To answer your second question, we should expect these identities to hold, because Eisenstein series have the coefficients of the form $\sigma_k(n)$. If you combine this with some properties of modular forms (multiplying a form of weight $k$ and $l$ gives you a form of weight $k+l$ and that the space of mod. forms of given weight has a given dimension), you can see that some identities must arise between them. This is not only the case with the $\sigma_k$, other arithmetic functions also have modular identities.  
The identity you gave above is a perfect example.

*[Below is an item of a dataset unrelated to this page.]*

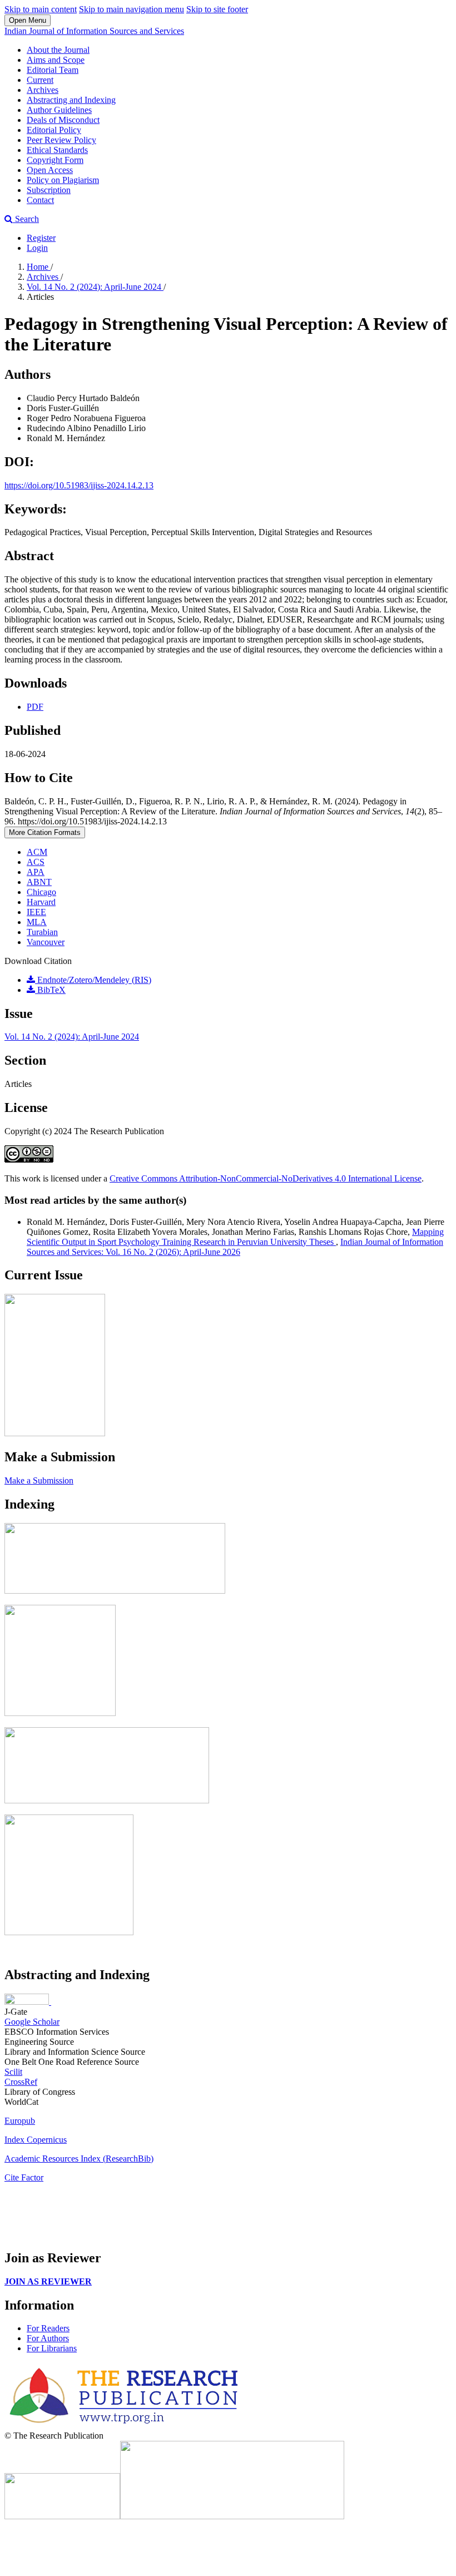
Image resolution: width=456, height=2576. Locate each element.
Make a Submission (38, 1480)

You know, that both $E_4^2$ and $E_8$ are forms of weight 8, but the dimension of $M_8(\Gamma)$ is 1. Thus, one is a multiple of the other (actually, $E_4^2=E_8$) and you have your identity.
A: There is paper that gives a quite complete account of elementary methods for evaluating many kind of sum-of-divisors convolution formulae, including the formula you mention: Huard J.G., Ou Z.M., Spearman B.K. and Williams K.S., ‘Elementary evaluation of certain convolution sums involving divisor functions’, in Number Theory for the Millenium II (A.K. Peters, Natick, MA, 2002), pp. 229–274.